JR東日本は、ドライバレス運転実現にむけ、2022年度は車載カメラと画像処理装置を小型化し、テスト走行を試験する。

また2023年度からは営業列車に車載カメラ・画像処理装置を搭載し、通常走行時のデータの蓄積・機能改善を継続することで、同システムを乗務員の運転支援や将来のドライバレス運転への適用をめざす。

クルマと違うのは、前方検知の距離

JR東日本の車載カメラ・画像処理装置は、車両の前方に搭載した2台のステレオカメラ画像から、画像処理装置がステレオカメラの技術を用いて画像解析を行い、物体までの距離を計算することで、列車が走行する線路内の障害物をリアルタイムに検知する。

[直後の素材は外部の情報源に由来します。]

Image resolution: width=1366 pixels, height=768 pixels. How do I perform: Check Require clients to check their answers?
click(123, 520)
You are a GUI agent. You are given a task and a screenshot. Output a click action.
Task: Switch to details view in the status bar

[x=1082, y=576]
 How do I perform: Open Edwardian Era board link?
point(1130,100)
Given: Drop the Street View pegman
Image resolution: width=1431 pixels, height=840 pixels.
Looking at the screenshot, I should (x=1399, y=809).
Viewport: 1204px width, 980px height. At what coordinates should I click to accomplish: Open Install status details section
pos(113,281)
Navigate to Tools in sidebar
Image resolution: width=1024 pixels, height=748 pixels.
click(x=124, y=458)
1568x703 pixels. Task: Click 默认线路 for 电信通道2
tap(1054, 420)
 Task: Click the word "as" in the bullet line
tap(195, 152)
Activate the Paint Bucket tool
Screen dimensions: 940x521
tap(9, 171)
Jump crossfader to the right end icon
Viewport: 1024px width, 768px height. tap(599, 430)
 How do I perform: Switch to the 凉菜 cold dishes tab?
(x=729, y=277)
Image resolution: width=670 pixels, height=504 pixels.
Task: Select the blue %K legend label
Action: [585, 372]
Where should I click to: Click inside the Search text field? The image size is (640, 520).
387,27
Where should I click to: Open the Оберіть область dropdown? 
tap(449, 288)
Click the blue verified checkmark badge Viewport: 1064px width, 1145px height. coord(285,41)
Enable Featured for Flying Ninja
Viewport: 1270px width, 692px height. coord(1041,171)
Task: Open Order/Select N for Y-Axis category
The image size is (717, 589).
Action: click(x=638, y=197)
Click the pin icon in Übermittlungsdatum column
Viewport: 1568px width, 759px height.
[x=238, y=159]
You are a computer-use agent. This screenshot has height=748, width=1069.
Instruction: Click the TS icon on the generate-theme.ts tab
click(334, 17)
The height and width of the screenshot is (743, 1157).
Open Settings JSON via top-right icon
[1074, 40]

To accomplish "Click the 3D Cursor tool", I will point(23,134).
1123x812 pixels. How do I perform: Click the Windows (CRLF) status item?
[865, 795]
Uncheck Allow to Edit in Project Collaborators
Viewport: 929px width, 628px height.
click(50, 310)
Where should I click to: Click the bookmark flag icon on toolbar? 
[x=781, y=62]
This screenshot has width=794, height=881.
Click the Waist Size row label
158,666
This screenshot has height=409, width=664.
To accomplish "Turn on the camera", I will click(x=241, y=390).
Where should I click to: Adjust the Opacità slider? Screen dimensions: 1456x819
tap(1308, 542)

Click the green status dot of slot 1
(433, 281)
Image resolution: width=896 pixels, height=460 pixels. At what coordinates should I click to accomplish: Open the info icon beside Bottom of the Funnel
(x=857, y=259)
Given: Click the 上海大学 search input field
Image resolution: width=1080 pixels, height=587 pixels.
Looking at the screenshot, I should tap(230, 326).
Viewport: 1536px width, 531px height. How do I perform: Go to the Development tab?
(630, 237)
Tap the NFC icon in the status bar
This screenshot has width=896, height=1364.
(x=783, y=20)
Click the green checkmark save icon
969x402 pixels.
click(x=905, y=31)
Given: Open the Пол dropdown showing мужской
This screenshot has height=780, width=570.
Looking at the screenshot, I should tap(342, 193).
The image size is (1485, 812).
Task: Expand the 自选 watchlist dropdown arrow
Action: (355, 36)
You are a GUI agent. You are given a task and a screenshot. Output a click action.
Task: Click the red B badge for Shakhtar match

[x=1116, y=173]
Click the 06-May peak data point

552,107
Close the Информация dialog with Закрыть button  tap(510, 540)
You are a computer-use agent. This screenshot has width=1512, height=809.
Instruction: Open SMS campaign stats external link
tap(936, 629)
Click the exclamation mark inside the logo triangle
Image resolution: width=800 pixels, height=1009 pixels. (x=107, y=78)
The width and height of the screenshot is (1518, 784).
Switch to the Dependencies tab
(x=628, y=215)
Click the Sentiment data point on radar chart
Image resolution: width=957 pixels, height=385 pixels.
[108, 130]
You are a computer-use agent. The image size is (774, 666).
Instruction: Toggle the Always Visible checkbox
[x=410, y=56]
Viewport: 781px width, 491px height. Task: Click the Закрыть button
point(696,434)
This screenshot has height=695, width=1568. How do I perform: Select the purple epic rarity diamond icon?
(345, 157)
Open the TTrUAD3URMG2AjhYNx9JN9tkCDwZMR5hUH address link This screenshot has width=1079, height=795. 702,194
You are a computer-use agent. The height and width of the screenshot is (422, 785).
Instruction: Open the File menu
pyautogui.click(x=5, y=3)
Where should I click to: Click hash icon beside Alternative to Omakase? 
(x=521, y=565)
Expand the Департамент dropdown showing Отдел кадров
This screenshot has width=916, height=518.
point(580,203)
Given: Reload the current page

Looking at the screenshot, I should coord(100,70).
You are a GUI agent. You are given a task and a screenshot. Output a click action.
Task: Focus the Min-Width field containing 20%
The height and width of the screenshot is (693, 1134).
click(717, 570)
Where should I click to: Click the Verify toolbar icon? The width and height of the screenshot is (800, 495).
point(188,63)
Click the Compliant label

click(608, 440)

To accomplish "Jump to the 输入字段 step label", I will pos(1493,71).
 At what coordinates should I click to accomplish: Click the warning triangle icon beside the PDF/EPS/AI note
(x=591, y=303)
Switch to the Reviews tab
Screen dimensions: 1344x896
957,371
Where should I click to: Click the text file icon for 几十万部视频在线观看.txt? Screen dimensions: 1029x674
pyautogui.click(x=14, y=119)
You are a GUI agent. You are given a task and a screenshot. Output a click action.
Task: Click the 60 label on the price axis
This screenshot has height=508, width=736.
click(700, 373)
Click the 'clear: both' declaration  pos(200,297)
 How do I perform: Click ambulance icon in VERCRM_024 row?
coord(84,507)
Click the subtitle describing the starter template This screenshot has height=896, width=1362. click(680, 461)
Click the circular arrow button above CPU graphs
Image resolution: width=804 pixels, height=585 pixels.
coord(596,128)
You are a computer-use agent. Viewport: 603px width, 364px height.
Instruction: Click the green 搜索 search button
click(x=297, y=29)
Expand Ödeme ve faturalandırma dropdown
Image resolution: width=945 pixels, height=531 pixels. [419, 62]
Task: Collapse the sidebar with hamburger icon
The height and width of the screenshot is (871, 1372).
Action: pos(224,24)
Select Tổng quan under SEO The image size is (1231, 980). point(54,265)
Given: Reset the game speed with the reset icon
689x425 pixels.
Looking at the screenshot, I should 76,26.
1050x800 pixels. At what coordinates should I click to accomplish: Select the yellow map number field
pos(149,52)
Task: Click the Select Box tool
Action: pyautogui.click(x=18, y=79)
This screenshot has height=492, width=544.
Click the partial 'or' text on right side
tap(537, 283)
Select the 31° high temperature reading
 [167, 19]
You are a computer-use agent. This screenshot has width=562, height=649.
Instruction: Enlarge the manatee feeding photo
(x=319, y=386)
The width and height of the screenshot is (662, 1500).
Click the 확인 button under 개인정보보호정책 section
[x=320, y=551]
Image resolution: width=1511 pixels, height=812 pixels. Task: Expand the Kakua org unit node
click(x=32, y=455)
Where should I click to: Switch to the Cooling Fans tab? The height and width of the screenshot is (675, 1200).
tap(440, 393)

自動車などで前方の障害物検知システムは先行して実用化されているなか、鉄道車両の場合、列車を停止させるまでの距離が自動車と比較して長いことから、より遠方の障害物を検知する必要がある。

今回開発した車載カメラ・画像処理装置を使った走行試験で、遠くまで撮影した画像を解析することで、物体までの距離が計算できることを確認している。

カメラと画像処理装置で機能を分担

さらにJR東日本は、鉄道車両に適した専用カメラを開発し、車両の揺れによる影響が少ない画像を得ることができ、障害物の誤検知が少なくなったとする。

また、トンネルや夜間など、明るさの変化に対応できる画質調整も可能に。カメラと画像処理装置で機能を分担することで、障害物を検知する処理速度が向上した。

JR東日本は、同システムを209系電車改造在来線用試験電車 MUE-Train(MUltipurpose Experimental Train 多目的試験車)や、京浜東北・根岸線の車両に搭載し、2020年2月から本線上で走行試験を実施中。

試験では、カメラや画像処理装置の性能調整を行い、首都圏で車両前方の障害物検知が可能なシステムになるよう開発をすすめている。

同社は今後、首都圏のさまざまな場所で試験し、さらなる性能向上に向けた開発を継続。同システムを安全性向上につながる乗務員の運転支援やドライバレス運転に適用することをめざしていく。